Сверху, с антресолей, по деревянной лестнице скатился, что бильярдный шар, майор Рисс в накинутой на плечи шинели. На мгновение остановившись внизу, он повертел туда-сюда круглой головой и отрывисто велел Кашину сходить к шоферам и передать солдату Шарову приказ о том, чтобы он завтра утром выехал на новое место, за Острув-Мазовецкий.

Шоферы размещались примерно в километре от усадьбы.

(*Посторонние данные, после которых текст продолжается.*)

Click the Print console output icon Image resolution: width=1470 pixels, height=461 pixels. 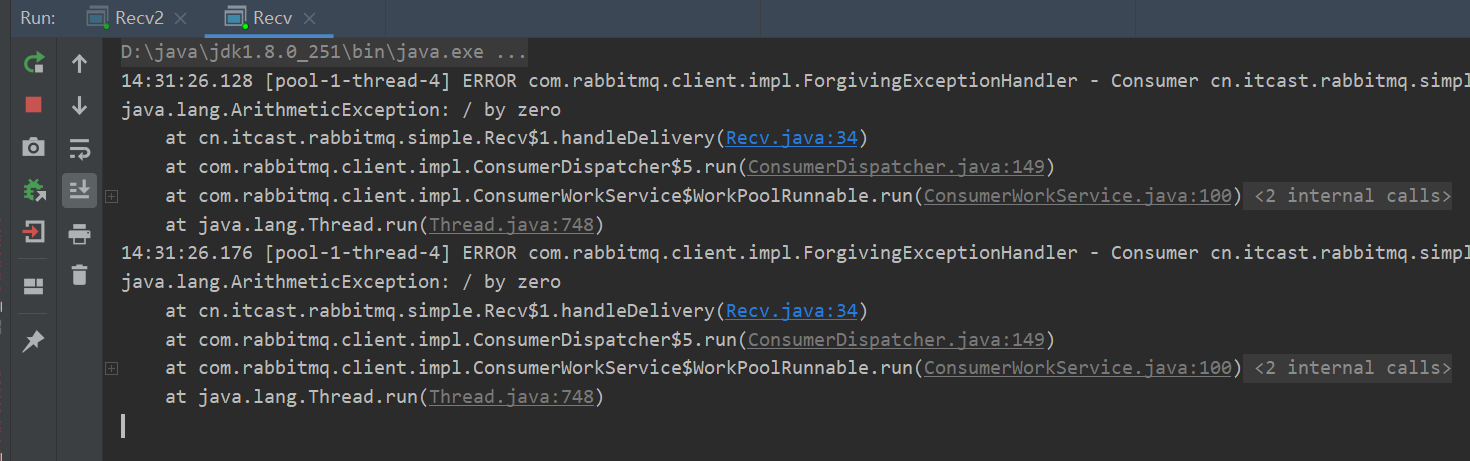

– Но ты, кажется, занят, брат? – сощурился он на Цветкову, подмигнув. – Тогда извини. – И резко повернулся, как на шарнирах, к капитану Шелег, опять оказавшемуся тут как тут.

– Пусть, товарищ майор, и Антон поедет вместе с ним. Все-таки вдвоем будет как-то понадежнее. Больше послать некого. А нужно. – Шелег, видимо, не мог уняться: все хотел определить Антона куда-нибудь! И при этом он исходил, возможно, из самых искренних своих желаний.

– Нет, серьезно, капитан! Вы не обижайте моего подопечного! Да! – Майор по своему обыкновению мерил короткими шажками гостиную и вздыхал, сосредоточенно обдумывая что-то: он, расхаживая взад-вперед, оценивающе взглянул на Антона, привставшего с места и ждавшего дальнейших его распоряжений, и он понял, главное то, что тот понял, как он любит его.

– Что ж, он отказался от суворовского училища и не хочет поступать в художественную школу, сколько я ни предлагаю ему, – ну и пусть себе возится на службе, а? – полушутя-полувсерьез говорил ему Шелег.

– Прав, капитан; ты прав: непорядок – Майор хмурился, сдвинув на переносице жесткие, торчащие пучком, брови. Развернулся к Антону корпусом. И уже с сопутствующими строгими наставлениями разрешил ему поехать тоже. Для подготовки места очередной стоянки.

А минутой позже по-старчески сипло и как-то ненатурально рассмеялся: Цветкова во всеуслышание призналась, что боится шума ветра в деревьях, и попутно попросила Антона (а не Шелег) проводить ее до другой парадной особняка. Всего-то!

Порывистый ветер и вправду дико свистел в вышине, над ними, раскачивал султаны елей, и Кашин, проводив Цветкову, давшую ему последние наставления – одеться завтра потеплее, под этот свист вприпрыжку пустился в ночь.

Очутившись в одном из длинных бараков, в котором поразительно бедно, тесно и жалко ютились местные поляки, и поднявшись с их помощью (они ему посветили) по приставной лестнице на чердак, который занимали шоферы, он застал Шарова, прослывшего молчальником, в необычной роли рассказчика. Здесь так же тускловато, как и внизу – у поляков, светила керосиновая лампа возле горящей печурки, а шоферы, рассевшись кружком кто на чем, трапезничали. Он тоже подсел к ним, но, к сожалению, Шаров уже кончил свой рассказ, улыбаясь грустно.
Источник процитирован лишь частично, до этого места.